Bei unregelmäßiger Teilzeitarbeit werde der Berechnung gegebenenfalls ein längerer Zeitraum von bis zu einem Jahr zugrunde gelegt, erläutert Fachanwältin Nathalie Oberthür.

Ein Beispiel:

30 (Urlaubstage bei Vollzeit) dividiert durch 260 (Jahresarbeitstage des Betriebs) multipliziert mit 150 (Pflichtarbeitstage der Teilzeitkraft pro Jahr) ergibt 17,30 Urlaubstage pro Jahr.

4. Teilzeitkräfte haben Anspruch auf Überstundenzuschläge

Teilzeitkräften ist laut Stach „jede teilbare geldwerte Leistung mindestens in dem Umfang zu gewähren, der dem Anteil ihrer Arbeitszeit an der Arbeitszeit eines vergleichbaren Vollzeitbeschäftigten entspricht“. Das ist im Teilzeit- und Befristungsgesetz geregelt.

Was das konkret bedeutet, zeigen Urteile des Europäischen Gerichtshofs (EuGH) in Luxemburg.
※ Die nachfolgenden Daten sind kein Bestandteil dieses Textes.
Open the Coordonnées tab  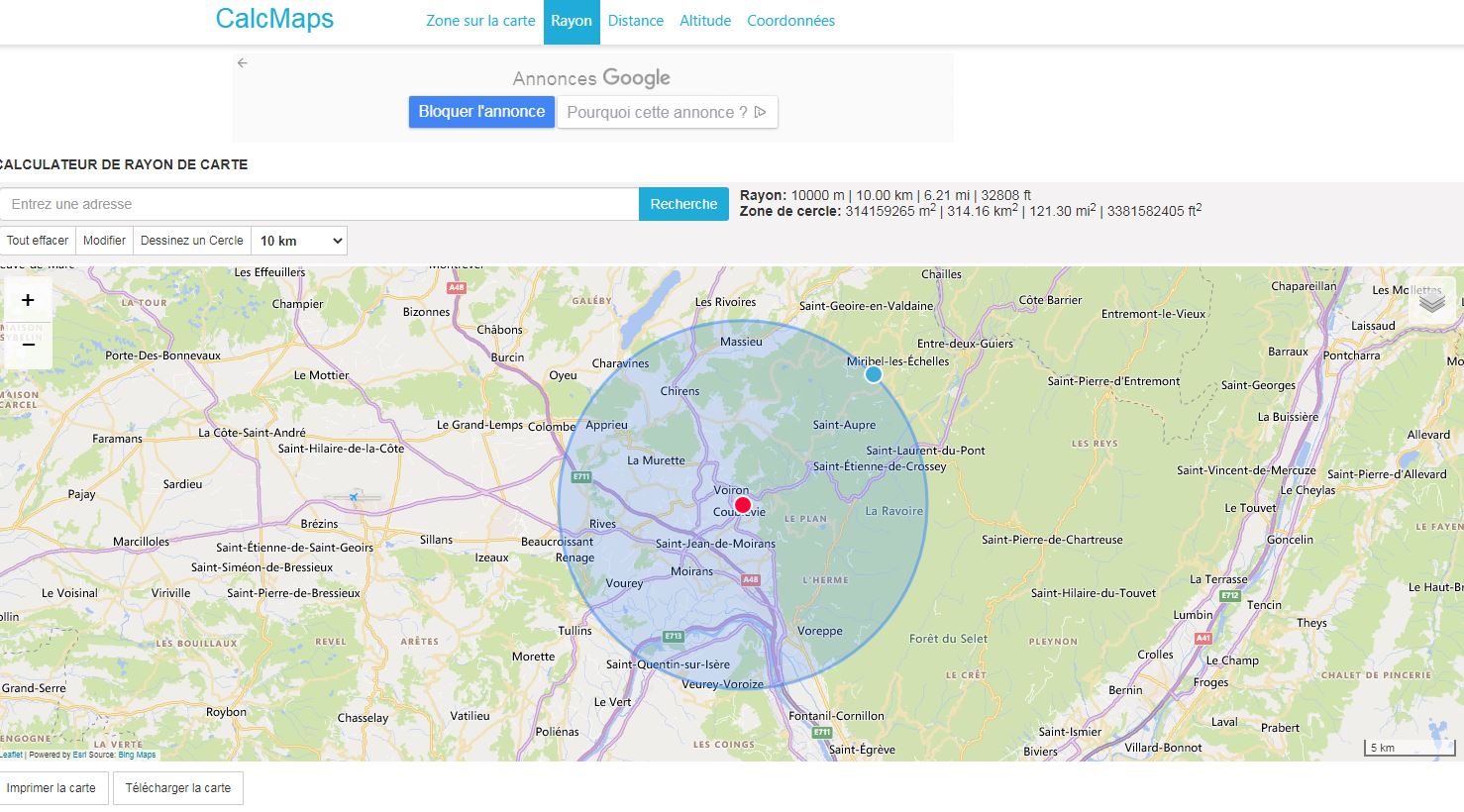pyautogui.click(x=790, y=21)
So hatte der EuGH etwa zugunsten einer teilzeitbeschäftigten Pflegekraft bei einem ambulanten Dialyseanbieter entschieden (EuGH, Urteil vom 29. Juli 2024, C-184/22 und C-185-22). 
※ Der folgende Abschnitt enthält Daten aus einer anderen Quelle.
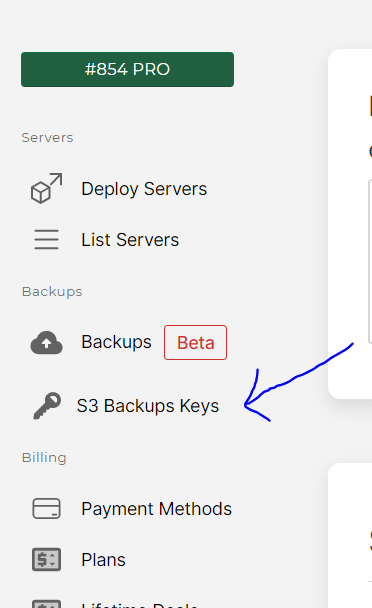Click the key icon for S3 Backups

[47, 406]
Das Bundesarbeitsgericht stellte daraufhin klar, dass Teilzeitbeschäftigte ab der ersten Überstunde den gleichen Anspruch auf Zuschläge wie ihre vollzeitbeschäftigten Kolleginnen und Kollegen haben (BAG, Urteil vom 5. Dezember 2024, 8 AZR 370/20). Eine Ausnahme sei nur zulässig, wenn sachliche Gründe eine unterschiedliche Behandlung rechtfertigen.

5. Auch Teilzeitbeschäftigte können Pflegezeit nehmen

Beschäftigte können bis zu sechs Monate Pflegezeit in Anspruch nehmen, um einen nahen Angehörigen mit mindestens Pflegegrad 1 zu Hause zu pflegen. Darauf weist das Bundesministerium für Arbeit und Soziales hin. Demnach haben sowohl vollzeit- als auch teilzeitbeschäftigte Berufstätige die Option, sich vollständig oder nur teilweise von der Arbeit freistellen zu lassen. Um in dieser Zeit den Lebensunterhalt besser abzusichern, können sie ein zinsloses Darlehen beim Bundesamt für Familie und zivilgesellschaftliche Aufgaben (BAFzA) beantragen.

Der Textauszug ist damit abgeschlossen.